Tudo o que você toca
Você Muda.
Tudo o que você Muda
Muda você
A única verdade perene
É a Mudança.
Deus É Mudança
– Semente da Terra: os livros dos vivos
Parábola do semeador – Octavia Butler
Nesse tempo em que construo e escrevo histórias, quero cavar nesta pele-mundo os sonhos que andam me protegendo. Para além de uma iniciativa de produção cultural, Afrotonizar, para mim, é um movimento espiralar, que me permite estar em conexão e combinar coisas entre as minhas. Espero que, a partir desse gesto, possamos desmantelar de alguma forma as ferramentas que mantêm o mundo na lógica perversa da separabilidade. Pois, apesar das estatísticas e porta-bandeiras de representatividade, continuo tentando me mover sob a energia divina da criação, onde minha imaginação me permite viver para além da captura. Eu não desejo apenas o fim do colonialismo, mas sim a destruição de tudo o que o faz sentido nele. Não se trata apenas de um jogo de peças de encaixe, é sobre aquilo tocado, aquilo que pode transcender a razão e se mover dentro do que o sistema diz ser impossível.
¹ Leda Maria Martins, Afrografias da memória: o Reinado do Rosário no Jatobá. Belo Horizonte: Mazza Edições, 1997.
² Para Denise Ferreira da Silva em A dívida impagável (São Paulo: Oficina de Imaginação Política e Living Commons, 2019, p. 38), a modernidade guiada pelos poderes da razão foi estruturada em três pilares ontológicos: (a) separabilidade, isto é a ideia que tudo que pode ser conhecido sobre as coisas do mundo deve ser conhecido pelas formas (espaço e tempo) da intuição e das categorias do Entendimento (quantidade, qualidade, relação, modalidade) –, todas as demais categorias a respeito das coisas do mundo permanecem inacessíveis e portanto, irrelevante para o conhecimento; e consequentemente a (b) determinabilidade, a ideia de que o conhecimento resulta da capacidade do Entendimento de produzir conceitos formais que podem ser usados para determinar (isto é, decidir) a verdadeira natureza das impressões sensíveis reunidas pelas formas da intuição e a noção de (b) sequencialidade, que descreve o Espírito como movimento no tempo, um processo de autodesenvolvimento, e a História como a trajetória do Espírito.
³ Fred Moten e Stefano Harney. The Undercommons: Fugitive Planning & Black Study. Wivenhoe: Minor Compositions, 2013.

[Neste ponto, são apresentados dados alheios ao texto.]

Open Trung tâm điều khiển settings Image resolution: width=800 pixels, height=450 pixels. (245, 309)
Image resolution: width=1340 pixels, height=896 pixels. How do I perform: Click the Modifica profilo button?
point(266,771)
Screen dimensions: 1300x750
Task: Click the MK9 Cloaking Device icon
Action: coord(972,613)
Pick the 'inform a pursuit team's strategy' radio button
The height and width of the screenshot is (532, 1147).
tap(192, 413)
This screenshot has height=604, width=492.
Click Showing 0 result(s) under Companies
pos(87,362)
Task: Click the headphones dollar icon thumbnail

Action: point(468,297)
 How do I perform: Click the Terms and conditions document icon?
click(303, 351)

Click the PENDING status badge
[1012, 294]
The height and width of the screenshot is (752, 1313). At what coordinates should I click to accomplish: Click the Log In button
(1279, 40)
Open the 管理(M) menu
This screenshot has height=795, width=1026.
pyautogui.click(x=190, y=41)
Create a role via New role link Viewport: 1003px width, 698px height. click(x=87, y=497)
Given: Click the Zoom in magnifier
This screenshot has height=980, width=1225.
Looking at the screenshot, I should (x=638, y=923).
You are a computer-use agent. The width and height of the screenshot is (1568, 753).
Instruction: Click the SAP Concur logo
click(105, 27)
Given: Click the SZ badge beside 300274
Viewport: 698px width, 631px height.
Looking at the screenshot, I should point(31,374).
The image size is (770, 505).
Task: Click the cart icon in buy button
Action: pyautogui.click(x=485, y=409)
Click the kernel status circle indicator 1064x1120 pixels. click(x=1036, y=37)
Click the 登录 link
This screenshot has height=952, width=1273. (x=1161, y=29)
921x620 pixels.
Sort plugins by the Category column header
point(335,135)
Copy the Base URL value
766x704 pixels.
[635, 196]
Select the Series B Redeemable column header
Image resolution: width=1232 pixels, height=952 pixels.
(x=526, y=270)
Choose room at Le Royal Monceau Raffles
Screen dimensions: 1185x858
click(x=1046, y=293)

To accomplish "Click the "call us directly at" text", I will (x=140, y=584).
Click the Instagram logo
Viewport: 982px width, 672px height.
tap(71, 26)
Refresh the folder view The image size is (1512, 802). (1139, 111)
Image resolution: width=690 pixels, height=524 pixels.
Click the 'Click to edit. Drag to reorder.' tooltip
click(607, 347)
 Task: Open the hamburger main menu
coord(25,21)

Naymare Azevedo é mestre em Cultura e Sociedade pelo Instituto Milton Santos na Universidade Federal da Bahia e Gestora de Políticas Públicas pela Universidade Federal do Rio Grande do Norte. Diretora do curta-metragem “Terreiro de Memórias” e “Criativos do RN”. Idealizadora e coordenadora geral da plataforma Afrotonizar. Diretora e fundadora da Ayabá Produtora Criativa e Audiovisual. Co-fundadora da MIMB – Mostra Itinerante de Cinemas Negros e Produtora Executiva do Centro Afrocarioca de Cinema. Diretora criativa e executiva do Recôncavo Afrofestival. Coordenadora do Gira Afro.Lab de desenvolvimento de projetos de realizadores negros.